The study was carried out by the Yale Cancer Center in partnership with the Barts Cancer Institute at Queen Mary University of London hospital, is the latest breakthrough in the field of immunotherapy – where diseases like bladder cancer are treated by inducing or enhancing an immune system’s response.
The immune system is vulnerable to cancers which try to hijack their response system by hiding from being detected, by using various proteins to disguise themselves.
In this study carried out by the two world-renowned institutions, 68 patients with advanced bladder cancer started to show signs of recovery after treatment from the drug, despite showing symptoms of cancer cells using proteins to hide from their body’s immune system. More than half the number of patients started to show signs of recovery, and two of the 68 even showed no signs of cancer after the treatment.

Work instruction A:
Summarize the passage on the bladder cancer study in two sentences.
Work instruction B:
State whether each statement agrees with the passage on the bladder cancer study, answering yes or no and quoting the words that decide it: (i) The Yale Cancer Center worked with the Barts Cancer Institute on the study. (ii) Cancers use proteins to disguise themselves from the immune system. (iii) All 68 patients showed no signs of cancer after the treatment.
Work instruction C:
Carry on the passage on the bladder cancer study from its final sentence.

Pixel coordinate grounding data:
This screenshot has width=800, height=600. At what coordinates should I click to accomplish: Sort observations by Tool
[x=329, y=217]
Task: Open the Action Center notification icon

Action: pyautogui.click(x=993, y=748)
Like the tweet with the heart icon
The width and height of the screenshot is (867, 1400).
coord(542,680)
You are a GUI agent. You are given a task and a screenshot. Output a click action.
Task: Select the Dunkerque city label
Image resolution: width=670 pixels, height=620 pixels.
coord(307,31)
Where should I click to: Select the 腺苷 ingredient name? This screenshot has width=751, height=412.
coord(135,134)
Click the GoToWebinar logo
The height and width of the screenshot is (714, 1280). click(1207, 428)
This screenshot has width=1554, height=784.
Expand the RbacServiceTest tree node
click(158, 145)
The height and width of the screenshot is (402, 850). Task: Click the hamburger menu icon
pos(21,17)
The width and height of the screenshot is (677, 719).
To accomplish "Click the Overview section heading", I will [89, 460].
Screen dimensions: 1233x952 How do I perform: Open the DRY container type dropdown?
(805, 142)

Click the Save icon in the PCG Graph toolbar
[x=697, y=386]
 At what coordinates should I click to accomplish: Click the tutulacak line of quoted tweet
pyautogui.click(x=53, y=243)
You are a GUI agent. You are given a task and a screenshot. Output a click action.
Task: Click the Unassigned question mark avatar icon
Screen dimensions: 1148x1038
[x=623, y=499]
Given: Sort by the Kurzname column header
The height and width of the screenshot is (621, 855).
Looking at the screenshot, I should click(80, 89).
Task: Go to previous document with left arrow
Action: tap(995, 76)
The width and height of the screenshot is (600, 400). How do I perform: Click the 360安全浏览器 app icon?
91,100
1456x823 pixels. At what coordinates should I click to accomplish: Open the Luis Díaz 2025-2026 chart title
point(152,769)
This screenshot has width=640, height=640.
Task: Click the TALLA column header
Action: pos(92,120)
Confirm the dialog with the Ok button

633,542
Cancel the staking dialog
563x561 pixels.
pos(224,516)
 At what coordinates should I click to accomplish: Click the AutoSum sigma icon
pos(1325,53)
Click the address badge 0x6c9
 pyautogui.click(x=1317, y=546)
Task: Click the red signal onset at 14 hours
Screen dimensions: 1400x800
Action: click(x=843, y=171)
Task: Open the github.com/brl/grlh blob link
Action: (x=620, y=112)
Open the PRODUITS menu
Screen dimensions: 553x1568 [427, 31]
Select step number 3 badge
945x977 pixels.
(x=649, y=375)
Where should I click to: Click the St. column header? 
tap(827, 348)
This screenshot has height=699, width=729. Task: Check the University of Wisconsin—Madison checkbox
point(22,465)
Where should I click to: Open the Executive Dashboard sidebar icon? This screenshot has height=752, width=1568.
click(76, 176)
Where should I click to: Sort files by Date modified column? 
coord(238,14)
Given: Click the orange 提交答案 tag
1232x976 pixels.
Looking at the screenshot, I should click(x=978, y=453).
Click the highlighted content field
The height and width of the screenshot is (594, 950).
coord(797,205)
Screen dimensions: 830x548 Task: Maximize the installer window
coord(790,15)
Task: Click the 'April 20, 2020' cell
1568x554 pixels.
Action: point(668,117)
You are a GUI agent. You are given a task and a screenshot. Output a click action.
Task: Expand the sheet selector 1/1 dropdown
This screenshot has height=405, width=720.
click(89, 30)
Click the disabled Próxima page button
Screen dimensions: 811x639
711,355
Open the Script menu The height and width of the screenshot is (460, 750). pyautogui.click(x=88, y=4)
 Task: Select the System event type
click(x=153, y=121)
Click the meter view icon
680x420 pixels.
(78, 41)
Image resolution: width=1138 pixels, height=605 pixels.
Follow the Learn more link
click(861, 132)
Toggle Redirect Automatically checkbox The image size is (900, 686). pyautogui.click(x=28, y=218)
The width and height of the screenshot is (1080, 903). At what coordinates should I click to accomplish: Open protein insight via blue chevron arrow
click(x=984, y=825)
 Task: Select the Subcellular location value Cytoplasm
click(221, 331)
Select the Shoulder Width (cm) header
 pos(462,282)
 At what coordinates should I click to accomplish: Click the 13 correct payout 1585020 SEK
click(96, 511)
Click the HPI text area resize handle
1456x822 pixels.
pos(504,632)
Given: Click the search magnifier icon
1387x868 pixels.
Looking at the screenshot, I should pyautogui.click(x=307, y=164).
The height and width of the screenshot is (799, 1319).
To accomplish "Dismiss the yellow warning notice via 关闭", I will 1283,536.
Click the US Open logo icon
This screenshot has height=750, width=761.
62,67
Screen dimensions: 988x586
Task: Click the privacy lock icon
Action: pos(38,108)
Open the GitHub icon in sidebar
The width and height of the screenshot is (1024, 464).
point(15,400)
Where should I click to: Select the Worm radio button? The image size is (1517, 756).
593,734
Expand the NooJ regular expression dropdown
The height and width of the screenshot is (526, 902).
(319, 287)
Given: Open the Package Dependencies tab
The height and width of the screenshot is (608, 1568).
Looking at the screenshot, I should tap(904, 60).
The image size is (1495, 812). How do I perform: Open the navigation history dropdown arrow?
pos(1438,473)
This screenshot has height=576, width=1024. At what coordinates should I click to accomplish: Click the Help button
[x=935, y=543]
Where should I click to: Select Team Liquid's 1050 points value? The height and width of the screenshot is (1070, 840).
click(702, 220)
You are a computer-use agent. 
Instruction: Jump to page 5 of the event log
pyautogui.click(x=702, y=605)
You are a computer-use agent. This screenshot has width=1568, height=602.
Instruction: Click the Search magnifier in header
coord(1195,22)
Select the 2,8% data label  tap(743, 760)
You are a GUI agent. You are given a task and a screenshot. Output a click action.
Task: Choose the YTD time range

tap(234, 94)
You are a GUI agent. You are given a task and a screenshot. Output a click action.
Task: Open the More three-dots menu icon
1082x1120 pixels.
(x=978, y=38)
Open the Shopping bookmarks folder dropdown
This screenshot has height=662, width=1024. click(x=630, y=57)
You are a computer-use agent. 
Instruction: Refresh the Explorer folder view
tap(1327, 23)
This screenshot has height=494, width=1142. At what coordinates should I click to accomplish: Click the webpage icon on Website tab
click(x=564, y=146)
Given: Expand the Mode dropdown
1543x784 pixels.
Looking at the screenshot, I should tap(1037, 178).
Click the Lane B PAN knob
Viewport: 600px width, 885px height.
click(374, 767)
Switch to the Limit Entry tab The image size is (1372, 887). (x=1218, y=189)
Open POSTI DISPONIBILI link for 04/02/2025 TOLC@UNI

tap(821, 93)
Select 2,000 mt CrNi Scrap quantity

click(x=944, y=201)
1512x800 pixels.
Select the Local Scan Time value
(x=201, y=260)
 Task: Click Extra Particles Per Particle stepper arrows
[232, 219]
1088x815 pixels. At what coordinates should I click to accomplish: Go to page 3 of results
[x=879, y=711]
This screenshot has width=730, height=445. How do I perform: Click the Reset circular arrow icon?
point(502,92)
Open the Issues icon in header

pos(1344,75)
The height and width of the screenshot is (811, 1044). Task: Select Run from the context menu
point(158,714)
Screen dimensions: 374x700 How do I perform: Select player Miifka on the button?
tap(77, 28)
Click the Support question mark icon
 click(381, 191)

Response A:
A study by the Yale Cancer Center with the Barts Cancer Institute at Queen Mary University of London is presented as the latest breakthrough in immunotherapy, which treats diseases like bladder cancer by inducing or enhancing the immune system's response. Patients with advanced bladder cancer whose cancer cells used proteins to hide from the immune system showed signs of recovery after treatment with the drug, and two of the 68 showed no signs of cancer afterward.

Response B:
(i) Yes: "carried out by the Yale Cancer Center in partnership with the Barts Cancer Institute"
(ii) Yes: "by using various proteins to disguise themselves"
(iii) No: "two of the 68 even showed no signs of cancer after the treatment"

Response C:
Dr Tom Powles is an oncologist at the Barts Cancer Institute at Queen Mary University Hospital London, and stated, “There have been no new drugs for bladder cancer for thirty years. The tumours have developed a camouflage layer known as PD-L1 and by removing the camouflage the tumour becomes identifiable.”
Dr Roy Herbst led the research at the Yale Cancer Center and told the BBC: “This is a new paradigm in cancer. Immunotherapy for cancer has opened up an entirely new modality for the treatment of the disease alongside chemotherapy, radiotherapy and surgery.”
Although larger and randomised clinical trials will be needed before this drug is used as experimental therapy in Europe, this is still great news for bladder cancer patients in a field where there have been no further treatment breakthroughs for thirty years.